K-3 rapidly demonstrated the extraordinary endurance of nuclear submarines, embarking upon two-month long cruises while submerged. In 1962, it became the first Soviet vessel to travel to the North Pole, while a sister ship, K-133, was the first submarine to traverse the Drake Strait submerged in a twenty-one-thousand-mile cruise that lasted fifty-two days.

K-3 was soon joined by twelve additional November-class vessels of a revised design designated the Project 627A, distinguishable by a bulbous sonar dome under the bow, as well as a single Project 645 prototype powered by an experimental VT-1 liquid metal reactor with greater power efficiency. The fourteen November-class boats were deployed to the Third and Seventeenth Divisions of the Northern Fleet, though later four were transferred to the Pacific Fleet by transiting under Arctic ice.

####

* **Job 1**
Copy the records from their first line through the line that contains "will tap(56, 72).", inclusive, reproducing those lines without any change.

* **Extracted records**

####

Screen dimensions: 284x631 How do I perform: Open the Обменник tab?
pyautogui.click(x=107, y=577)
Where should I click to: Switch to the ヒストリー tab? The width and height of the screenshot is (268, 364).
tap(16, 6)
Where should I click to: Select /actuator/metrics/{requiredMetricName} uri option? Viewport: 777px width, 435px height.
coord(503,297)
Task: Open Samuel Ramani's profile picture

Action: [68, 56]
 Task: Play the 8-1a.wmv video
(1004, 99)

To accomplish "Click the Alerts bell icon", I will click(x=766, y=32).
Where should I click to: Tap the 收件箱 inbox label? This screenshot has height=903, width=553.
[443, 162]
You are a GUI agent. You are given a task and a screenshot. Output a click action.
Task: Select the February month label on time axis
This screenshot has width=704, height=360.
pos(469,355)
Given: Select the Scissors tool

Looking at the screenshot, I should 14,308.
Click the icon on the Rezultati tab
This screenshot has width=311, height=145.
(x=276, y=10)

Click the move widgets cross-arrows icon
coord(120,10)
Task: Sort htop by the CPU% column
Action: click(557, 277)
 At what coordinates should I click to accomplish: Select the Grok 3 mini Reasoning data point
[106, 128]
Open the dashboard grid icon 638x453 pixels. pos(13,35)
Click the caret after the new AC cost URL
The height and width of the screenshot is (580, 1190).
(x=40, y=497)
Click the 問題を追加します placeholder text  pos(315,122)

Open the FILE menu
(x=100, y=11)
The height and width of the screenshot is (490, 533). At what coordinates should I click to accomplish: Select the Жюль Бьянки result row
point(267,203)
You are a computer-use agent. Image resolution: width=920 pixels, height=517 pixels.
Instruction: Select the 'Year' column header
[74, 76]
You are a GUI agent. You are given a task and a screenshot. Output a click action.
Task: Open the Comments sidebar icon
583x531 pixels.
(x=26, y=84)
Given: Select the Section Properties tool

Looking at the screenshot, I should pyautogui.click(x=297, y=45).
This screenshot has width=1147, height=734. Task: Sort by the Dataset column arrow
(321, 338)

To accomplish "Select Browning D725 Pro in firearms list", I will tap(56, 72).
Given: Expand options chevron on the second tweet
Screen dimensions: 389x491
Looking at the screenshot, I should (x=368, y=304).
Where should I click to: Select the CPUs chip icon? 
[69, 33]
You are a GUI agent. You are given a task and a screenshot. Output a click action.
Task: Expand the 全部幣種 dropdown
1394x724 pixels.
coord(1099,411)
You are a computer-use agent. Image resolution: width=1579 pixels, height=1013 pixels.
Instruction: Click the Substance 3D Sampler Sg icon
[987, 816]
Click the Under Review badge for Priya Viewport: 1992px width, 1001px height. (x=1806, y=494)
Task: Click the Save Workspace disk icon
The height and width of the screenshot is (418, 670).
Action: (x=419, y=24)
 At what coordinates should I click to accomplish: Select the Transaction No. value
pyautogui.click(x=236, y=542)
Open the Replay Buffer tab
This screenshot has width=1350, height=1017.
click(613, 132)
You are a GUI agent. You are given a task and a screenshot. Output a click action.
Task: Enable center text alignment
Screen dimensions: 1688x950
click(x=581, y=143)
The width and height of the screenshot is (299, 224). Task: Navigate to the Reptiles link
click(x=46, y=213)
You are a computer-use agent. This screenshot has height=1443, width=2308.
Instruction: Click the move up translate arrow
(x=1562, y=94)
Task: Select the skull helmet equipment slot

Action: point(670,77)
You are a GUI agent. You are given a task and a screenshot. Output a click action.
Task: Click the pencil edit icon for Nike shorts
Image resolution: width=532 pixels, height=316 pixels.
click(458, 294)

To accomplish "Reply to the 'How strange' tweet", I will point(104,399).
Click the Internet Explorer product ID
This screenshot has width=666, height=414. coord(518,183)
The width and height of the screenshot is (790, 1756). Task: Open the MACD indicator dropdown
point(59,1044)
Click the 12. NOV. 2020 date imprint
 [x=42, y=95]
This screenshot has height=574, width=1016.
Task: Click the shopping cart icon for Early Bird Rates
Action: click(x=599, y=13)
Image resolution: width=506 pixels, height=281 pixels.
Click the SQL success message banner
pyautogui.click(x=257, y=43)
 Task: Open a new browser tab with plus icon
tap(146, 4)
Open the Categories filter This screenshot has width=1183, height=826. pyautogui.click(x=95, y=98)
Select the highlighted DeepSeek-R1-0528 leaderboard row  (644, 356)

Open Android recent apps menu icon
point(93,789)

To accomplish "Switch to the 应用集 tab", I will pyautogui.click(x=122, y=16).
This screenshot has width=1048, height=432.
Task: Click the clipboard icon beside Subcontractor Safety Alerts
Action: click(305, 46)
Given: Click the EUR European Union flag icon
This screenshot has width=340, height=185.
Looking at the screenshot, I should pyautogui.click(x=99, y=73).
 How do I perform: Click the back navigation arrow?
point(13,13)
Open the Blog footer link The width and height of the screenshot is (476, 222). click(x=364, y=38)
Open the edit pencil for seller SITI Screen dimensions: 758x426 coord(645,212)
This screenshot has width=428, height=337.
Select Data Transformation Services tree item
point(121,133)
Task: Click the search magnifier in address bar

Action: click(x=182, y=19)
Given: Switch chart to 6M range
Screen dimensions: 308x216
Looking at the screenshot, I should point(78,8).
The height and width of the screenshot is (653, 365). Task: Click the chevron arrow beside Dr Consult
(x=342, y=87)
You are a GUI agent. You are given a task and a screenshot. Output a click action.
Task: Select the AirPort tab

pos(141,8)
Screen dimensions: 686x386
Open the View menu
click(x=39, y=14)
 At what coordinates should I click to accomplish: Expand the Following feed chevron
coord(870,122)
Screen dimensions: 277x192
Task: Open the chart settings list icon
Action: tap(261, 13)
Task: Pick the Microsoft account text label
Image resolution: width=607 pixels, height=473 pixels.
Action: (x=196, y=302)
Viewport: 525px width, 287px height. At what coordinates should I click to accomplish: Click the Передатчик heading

####

* **Job 2**
Rewrite the passage on Soviet nuclear submarines between "K-3 rapidly demonstrated" and "lasted fifty-two days.", inclusive, replacing "North Pole" with "Arctic Circle".

* **Worked solution 1**
Screen dimensions: 284x631 How do I perform: Open the Обменник tab?
pyautogui.click(x=107, y=577)
Where should I click to: Switch to the ヒストリー tab? The width and height of the screenshot is (268, 364).
tap(16, 6)
Where should I click to: Select /actuator/metrics/{requiredMetricName} uri option? Viewport: 777px width, 435px height.
coord(503,297)
Task: Open Samuel Ramani's profile picture

Action: [68, 56]
 Task: Play the 8-1a.wmv video
(1004, 99)

To accomplish "Click the Alerts bell icon", I will click(x=766, y=32).
Where should I click to: Tap the 收件箱 inbox label? This screenshot has height=903, width=553.
[443, 162]
You are a GUI agent. You are given a task and a screenshot. Output a click action.
Task: Select the February month label on time axis
This screenshot has width=704, height=360.
pos(469,355)
Given: Select the Scissors tool

Looking at the screenshot, I should 14,308.
Click the icon on the Rezultati tab
This screenshot has width=311, height=145.
(x=276, y=10)

Click the move widgets cross-arrows icon
coord(120,10)
Task: Sort htop by the CPU% column
Action: click(557, 277)
 At what coordinates should I click to accomplish: Select the Grok 3 mini Reasoning data point
[106, 128]
Open the dashboard grid icon 638x453 pixels. pos(13,35)
Click the caret after the new AC cost URL
The height and width of the screenshot is (580, 1190).
(x=40, y=497)
Click the 問題を追加します placeholder text  pos(315,122)

Open the FILE menu
(x=100, y=11)
The height and width of the screenshot is (490, 533). At what coordinates should I click to accomplish: Select the Жюль Бьянки result row
point(267,203)
You are a computer-use agent. Image resolution: width=920 pixels, height=517 pixels.
Instruction: Select the 'Year' column header
[74, 76]
You are a GUI agent. You are given a task and a screenshot. Output a click action.
Task: Open the Comments sidebar icon
583x531 pixels.
(x=26, y=84)
Given: Select the Section Properties tool

Looking at the screenshot, I should pyautogui.click(x=297, y=45).
This screenshot has width=1147, height=734. Task: Sort by the Dataset column arrow
(321, 338)

To accomplish "Select Browning D725 Pro in firearms list", I will tap(56, 72).

* **Worked solution 2**
K-3 rapidly demonstrated the extraordinary endurance of nuclear submarines, embarking upon two-month long cruises while submerged. In 1962, it became the first Soviet vessel to travel to the Arctic Circle, while a sister ship, K-133, was the first submarine to traverse the Drake Strait submerged in a twenty-one-thousand-mile cruise that lasted fifty-two days.